Undset was born in Kalundborg, Denmark, but her family moved to Norway when she was two years old. She fled Norway for the United States in 1940 because of her opposition to Nazi Germany and the German occupation, but returned after World War II ended in 1945.

Her best-known work is Kristin Lavransdatter, a trilogy about life in Scandinavia in the Middle Ages, portrayed through the experiences of a woman from birth until death. Its three volumes were published between 1920 and 1922.

Undset's Nobel Prize was awarded partly for this work, and partly for her four-volume work The Master of Hestviken, published between 1925 and 1927 and dealing with similar themes.

Pearl Buck - 1938

Image: Pearl Buck receiving the Nobel Prize for Literature from King Gustav V of Sweden in the Stockholm Concert Hall in 1938
Photographs: Wikimedia Commons

Pearl Sydenstricker was born in Hillsboro, West Virginia, to Caroline Stulting (1857–1921) and Absalom Sydenstricker. Her parents traveled to China soon after their marriage on July 8, 1880, but returned to the United States for Pearl's birth.

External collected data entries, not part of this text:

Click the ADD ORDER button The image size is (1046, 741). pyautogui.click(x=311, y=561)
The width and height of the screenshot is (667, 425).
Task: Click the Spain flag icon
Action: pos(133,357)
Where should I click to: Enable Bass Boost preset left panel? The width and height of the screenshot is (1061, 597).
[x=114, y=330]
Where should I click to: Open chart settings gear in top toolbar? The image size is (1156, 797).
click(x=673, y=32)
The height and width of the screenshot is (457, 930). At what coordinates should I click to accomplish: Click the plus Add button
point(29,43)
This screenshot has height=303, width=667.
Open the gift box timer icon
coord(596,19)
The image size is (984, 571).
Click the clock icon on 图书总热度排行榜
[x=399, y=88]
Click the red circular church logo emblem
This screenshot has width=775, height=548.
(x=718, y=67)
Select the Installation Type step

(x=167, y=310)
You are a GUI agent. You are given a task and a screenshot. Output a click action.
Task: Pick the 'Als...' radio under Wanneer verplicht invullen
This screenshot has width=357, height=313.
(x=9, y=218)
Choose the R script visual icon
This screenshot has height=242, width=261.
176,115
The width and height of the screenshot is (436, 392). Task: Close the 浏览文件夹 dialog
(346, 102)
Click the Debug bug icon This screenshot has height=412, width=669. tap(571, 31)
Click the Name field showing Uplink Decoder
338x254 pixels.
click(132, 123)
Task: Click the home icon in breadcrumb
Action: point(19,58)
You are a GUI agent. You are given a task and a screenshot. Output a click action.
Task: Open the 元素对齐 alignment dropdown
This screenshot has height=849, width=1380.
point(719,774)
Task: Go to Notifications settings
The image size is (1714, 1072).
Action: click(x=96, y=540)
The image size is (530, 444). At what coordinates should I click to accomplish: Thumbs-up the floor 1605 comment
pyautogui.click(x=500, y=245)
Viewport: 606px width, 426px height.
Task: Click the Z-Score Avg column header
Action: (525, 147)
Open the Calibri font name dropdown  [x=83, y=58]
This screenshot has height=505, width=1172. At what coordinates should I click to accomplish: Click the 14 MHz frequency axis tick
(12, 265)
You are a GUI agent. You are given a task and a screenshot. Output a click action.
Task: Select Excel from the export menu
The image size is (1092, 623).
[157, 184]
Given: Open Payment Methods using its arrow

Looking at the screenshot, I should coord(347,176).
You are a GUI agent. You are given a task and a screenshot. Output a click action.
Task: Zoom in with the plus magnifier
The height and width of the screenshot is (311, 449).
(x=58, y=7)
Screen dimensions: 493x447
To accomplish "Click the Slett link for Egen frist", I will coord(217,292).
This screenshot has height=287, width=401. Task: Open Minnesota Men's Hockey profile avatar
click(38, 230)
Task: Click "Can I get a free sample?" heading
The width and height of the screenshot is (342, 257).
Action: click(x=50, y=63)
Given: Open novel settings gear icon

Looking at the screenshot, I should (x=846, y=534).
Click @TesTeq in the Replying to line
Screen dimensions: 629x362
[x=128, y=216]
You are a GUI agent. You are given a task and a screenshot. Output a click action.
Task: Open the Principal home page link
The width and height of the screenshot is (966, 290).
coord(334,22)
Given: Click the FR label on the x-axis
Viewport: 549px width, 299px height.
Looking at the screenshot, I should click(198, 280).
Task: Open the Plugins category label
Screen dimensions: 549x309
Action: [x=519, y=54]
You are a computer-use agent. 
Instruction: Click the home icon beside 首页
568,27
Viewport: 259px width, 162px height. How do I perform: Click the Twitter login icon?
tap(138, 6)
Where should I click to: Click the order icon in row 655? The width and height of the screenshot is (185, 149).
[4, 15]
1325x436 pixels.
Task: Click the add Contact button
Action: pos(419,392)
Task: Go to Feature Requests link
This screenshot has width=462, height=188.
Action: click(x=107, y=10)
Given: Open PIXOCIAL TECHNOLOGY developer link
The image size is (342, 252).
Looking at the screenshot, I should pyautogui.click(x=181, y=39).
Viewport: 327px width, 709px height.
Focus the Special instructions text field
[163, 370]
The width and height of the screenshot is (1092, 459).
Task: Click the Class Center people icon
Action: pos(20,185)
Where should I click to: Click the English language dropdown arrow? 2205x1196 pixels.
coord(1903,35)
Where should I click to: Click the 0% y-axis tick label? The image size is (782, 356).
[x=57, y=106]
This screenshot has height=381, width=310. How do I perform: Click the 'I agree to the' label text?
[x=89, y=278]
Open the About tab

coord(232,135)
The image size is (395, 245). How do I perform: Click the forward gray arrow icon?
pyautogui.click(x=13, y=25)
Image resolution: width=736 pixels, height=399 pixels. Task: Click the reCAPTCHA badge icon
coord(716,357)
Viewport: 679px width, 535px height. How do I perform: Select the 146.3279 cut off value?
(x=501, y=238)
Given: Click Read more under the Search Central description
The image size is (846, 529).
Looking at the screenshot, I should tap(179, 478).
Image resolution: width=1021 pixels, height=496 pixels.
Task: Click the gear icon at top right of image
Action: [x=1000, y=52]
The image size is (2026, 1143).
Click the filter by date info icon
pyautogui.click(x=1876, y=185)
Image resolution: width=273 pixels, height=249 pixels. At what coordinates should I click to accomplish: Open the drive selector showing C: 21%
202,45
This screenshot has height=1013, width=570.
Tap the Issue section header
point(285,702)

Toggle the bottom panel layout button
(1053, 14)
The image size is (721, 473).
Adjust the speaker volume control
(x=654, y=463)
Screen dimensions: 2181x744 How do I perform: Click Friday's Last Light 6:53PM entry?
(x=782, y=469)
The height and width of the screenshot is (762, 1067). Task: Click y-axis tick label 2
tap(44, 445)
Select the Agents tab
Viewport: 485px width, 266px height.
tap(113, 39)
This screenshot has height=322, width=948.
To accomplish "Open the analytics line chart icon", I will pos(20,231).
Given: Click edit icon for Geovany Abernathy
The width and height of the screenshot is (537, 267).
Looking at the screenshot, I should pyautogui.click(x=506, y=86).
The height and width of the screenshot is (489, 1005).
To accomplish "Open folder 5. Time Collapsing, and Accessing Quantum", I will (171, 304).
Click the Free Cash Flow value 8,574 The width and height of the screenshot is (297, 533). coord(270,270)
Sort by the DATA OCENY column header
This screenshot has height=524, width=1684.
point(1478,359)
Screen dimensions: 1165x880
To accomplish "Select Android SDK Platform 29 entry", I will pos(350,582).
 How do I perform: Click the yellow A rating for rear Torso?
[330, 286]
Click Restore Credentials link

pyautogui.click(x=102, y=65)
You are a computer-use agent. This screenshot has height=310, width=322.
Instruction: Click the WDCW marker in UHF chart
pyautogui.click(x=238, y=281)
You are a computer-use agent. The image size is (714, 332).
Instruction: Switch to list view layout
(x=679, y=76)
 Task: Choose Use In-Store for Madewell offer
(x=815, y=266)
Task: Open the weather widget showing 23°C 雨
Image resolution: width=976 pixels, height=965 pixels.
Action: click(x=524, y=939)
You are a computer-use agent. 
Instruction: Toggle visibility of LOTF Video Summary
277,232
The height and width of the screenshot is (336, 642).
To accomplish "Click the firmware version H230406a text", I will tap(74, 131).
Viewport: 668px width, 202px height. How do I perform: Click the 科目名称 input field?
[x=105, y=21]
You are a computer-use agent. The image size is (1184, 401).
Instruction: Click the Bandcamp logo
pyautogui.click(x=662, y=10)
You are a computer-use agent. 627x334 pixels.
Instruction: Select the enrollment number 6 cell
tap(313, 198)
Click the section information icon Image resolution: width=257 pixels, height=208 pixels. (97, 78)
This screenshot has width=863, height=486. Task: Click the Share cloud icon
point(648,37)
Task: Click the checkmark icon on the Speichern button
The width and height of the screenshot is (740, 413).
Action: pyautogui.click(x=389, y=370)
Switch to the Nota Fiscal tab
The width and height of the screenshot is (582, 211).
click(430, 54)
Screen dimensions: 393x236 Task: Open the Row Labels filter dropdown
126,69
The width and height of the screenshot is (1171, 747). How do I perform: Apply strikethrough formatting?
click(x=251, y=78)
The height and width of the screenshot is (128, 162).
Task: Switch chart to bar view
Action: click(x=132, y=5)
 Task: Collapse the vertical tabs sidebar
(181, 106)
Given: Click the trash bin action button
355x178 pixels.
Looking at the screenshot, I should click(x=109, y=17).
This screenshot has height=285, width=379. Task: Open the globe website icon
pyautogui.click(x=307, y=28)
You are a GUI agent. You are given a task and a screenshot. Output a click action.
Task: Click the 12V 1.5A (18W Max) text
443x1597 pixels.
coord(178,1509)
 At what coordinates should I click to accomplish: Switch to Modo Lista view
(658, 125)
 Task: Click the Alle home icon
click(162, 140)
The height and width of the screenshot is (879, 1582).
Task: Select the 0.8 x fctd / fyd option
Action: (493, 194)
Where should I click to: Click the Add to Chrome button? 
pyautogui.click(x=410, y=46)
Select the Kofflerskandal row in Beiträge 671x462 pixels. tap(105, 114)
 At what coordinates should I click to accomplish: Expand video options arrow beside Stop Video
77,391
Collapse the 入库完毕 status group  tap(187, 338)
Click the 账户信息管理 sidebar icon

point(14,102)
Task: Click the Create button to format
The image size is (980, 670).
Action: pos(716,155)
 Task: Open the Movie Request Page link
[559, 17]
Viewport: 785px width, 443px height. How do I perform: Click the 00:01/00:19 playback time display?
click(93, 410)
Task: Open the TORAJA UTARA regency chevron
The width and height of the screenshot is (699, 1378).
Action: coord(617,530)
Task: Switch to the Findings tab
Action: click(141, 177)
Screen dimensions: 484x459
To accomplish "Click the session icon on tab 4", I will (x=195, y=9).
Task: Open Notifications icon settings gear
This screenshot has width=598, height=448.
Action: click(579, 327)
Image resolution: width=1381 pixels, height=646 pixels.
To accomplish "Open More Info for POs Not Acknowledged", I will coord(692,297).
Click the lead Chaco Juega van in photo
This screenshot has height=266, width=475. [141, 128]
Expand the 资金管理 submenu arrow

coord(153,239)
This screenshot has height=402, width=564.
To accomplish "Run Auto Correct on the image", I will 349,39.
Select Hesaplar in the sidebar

When Pearl was three months old, the family returned to China, first in Huai'an and then in 1896 moved to Zhenjiang, near Nanking.

Buck spent most of her life before 1934 in China. Her novel The Good Earth was the best-selling fiction book in the United States in 1931 and 1932, and won the Pulitzer Prize in 1932.

She was awarded the Nobel Prize in Literature "for her rich and truly epic descriptions of peasant life in China and for her biographical masterpieces."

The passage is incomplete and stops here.